Problem to work on: Every single entry must be restated word for word.

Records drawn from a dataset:

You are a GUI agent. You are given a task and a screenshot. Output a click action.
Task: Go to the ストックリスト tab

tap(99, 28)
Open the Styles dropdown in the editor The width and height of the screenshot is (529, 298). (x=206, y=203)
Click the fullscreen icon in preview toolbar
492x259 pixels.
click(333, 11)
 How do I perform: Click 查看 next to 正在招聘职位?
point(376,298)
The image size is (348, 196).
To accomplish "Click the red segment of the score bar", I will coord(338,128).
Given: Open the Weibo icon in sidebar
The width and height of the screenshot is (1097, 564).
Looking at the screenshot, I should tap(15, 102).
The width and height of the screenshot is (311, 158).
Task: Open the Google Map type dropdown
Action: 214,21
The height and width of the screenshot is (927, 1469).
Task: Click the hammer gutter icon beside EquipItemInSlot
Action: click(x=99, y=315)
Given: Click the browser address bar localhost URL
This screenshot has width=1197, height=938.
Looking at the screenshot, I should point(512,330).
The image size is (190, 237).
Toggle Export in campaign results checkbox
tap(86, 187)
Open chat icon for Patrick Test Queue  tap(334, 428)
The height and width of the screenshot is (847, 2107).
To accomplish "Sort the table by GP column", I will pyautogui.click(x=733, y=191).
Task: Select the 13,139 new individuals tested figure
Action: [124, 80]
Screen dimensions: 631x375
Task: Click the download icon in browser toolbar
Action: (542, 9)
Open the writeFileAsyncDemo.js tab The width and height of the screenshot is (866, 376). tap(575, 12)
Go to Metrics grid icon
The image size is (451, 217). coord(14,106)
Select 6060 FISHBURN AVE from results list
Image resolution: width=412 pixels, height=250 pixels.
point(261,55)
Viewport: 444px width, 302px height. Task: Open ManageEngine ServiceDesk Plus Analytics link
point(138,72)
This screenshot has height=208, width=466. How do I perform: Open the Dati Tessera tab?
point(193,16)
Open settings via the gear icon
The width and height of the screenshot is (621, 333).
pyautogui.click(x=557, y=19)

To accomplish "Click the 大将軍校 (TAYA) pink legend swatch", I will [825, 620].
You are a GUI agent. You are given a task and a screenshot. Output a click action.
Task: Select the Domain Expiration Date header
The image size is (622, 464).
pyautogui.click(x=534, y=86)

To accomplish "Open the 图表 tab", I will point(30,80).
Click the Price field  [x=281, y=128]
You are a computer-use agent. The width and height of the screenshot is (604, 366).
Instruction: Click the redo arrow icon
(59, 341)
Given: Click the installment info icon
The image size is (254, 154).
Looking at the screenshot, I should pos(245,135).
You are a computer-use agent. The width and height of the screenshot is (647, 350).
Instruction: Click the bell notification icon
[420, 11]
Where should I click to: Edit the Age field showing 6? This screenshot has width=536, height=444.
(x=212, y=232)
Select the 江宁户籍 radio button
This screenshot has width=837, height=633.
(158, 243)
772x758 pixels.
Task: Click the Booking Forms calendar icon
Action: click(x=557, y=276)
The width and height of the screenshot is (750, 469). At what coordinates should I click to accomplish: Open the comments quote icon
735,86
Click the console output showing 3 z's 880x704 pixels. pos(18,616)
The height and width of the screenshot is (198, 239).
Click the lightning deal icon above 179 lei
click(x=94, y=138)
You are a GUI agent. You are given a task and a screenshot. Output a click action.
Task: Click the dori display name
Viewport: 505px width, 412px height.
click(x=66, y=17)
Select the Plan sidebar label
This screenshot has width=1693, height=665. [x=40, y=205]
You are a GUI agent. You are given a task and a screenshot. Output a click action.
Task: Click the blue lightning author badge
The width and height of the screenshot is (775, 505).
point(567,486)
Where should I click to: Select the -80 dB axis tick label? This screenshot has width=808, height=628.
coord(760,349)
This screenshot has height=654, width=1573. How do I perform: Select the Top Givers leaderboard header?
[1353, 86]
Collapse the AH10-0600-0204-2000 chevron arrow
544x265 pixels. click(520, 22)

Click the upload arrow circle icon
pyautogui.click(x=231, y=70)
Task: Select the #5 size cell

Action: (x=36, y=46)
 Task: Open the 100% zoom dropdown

Exercise solution:
You are a GUI agent. You are given a task and a screenshot. Output a click action.
Task: Go to the ストックリスト tab

tap(99, 28)
Open the Styles dropdown in the editor The width and height of the screenshot is (529, 298). (x=206, y=203)
Click the fullscreen icon in preview toolbar
492x259 pixels.
click(333, 11)
 How do I perform: Click 查看 next to 正在招聘职位?
point(376,298)
The image size is (348, 196).
To accomplish "Click the red segment of the score bar", I will coord(338,128).
Given: Open the Weibo icon in sidebar
The width and height of the screenshot is (1097, 564).
Looking at the screenshot, I should tap(15, 102).
The width and height of the screenshot is (311, 158).
Task: Open the Google Map type dropdown
Action: 214,21
The height and width of the screenshot is (927, 1469).
Task: Click the hammer gutter icon beside EquipItemInSlot
Action: click(x=99, y=315)
Given: Click the browser address bar localhost URL
This screenshot has width=1197, height=938.
Looking at the screenshot, I should point(512,330).
The image size is (190, 237).
Toggle Export in campaign results checkbox
tap(86, 187)
Open chat icon for Patrick Test Queue  tap(334, 428)
The height and width of the screenshot is (847, 2107).
To accomplish "Sort the table by GP column", I will pyautogui.click(x=733, y=191).
Task: Select the 13,139 new individuals tested figure
Action: [124, 80]
Screen dimensions: 631x375
Task: Click the download icon in browser toolbar
Action: (542, 9)
Open the writeFileAsyncDemo.js tab The width and height of the screenshot is (866, 376). tap(575, 12)
Go to Metrics grid icon
The image size is (451, 217). coord(14,106)
Select 6060 FISHBURN AVE from results list
Image resolution: width=412 pixels, height=250 pixels.
point(261,55)
Viewport: 444px width, 302px height. Task: Open ManageEngine ServiceDesk Plus Analytics link
point(138,72)
This screenshot has height=208, width=466. How do I perform: Open the Dati Tessera tab?
point(193,16)
Open settings via the gear icon
The width and height of the screenshot is (621, 333).
pyautogui.click(x=557, y=19)

To accomplish "Click the 大将軍校 (TAYA) pink legend swatch", I will [825, 620].
You are a GUI agent. You are given a task and a screenshot. Output a click action.
Task: Select the Domain Expiration Date header
The image size is (622, 464).
pyautogui.click(x=534, y=86)

To accomplish "Open the 图表 tab", I will point(30,80).
Click the Price field  [x=281, y=128]
You are a computer-use agent. The width and height of the screenshot is (604, 366).
Instruction: Click the redo arrow icon
(59, 341)
Given: Click the installment info icon
The image size is (254, 154).
Looking at the screenshot, I should pos(245,135).
You are a computer-use agent. The width and height of the screenshot is (647, 350).
Instruction: Click the bell notification icon
[420, 11]
Where should I click to: Edit the Age field showing 6? This screenshot has width=536, height=444.
(x=212, y=232)
Select the 江宁户籍 radio button
This screenshot has width=837, height=633.
(158, 243)
772x758 pixels.
Task: Click the Booking Forms calendar icon
Action: click(x=557, y=276)
The width and height of the screenshot is (750, 469). At what coordinates should I click to accomplish: Open the comments quote icon
735,86
Click the console output showing 3 z's 880x704 pixels. pos(18,616)
The height and width of the screenshot is (198, 239).
Click the lightning deal icon above 179 lei
click(x=94, y=138)
You are a GUI agent. You are given a task and a screenshot. Output a click action.
Task: Click the dori display name
Viewport: 505px width, 412px height.
click(x=66, y=17)
Select the Plan sidebar label
This screenshot has width=1693, height=665. [x=40, y=205]
You are a GUI agent. You are given a task and a screenshot. Output a click action.
Task: Click the blue lightning author badge
The width and height of the screenshot is (775, 505).
point(567,486)
Where should I click to: Select the -80 dB axis tick label? This screenshot has width=808, height=628.
coord(760,349)
This screenshot has height=654, width=1573. How do I perform: Select the Top Givers leaderboard header?
[1353, 86]
Collapse the AH10-0600-0204-2000 chevron arrow
544x265 pixels. click(520, 22)

Click the upload arrow circle icon
pyautogui.click(x=231, y=70)
Task: Select the #5 size cell

Action: (x=36, y=46)
 Task: Open the 100% zoom dropdown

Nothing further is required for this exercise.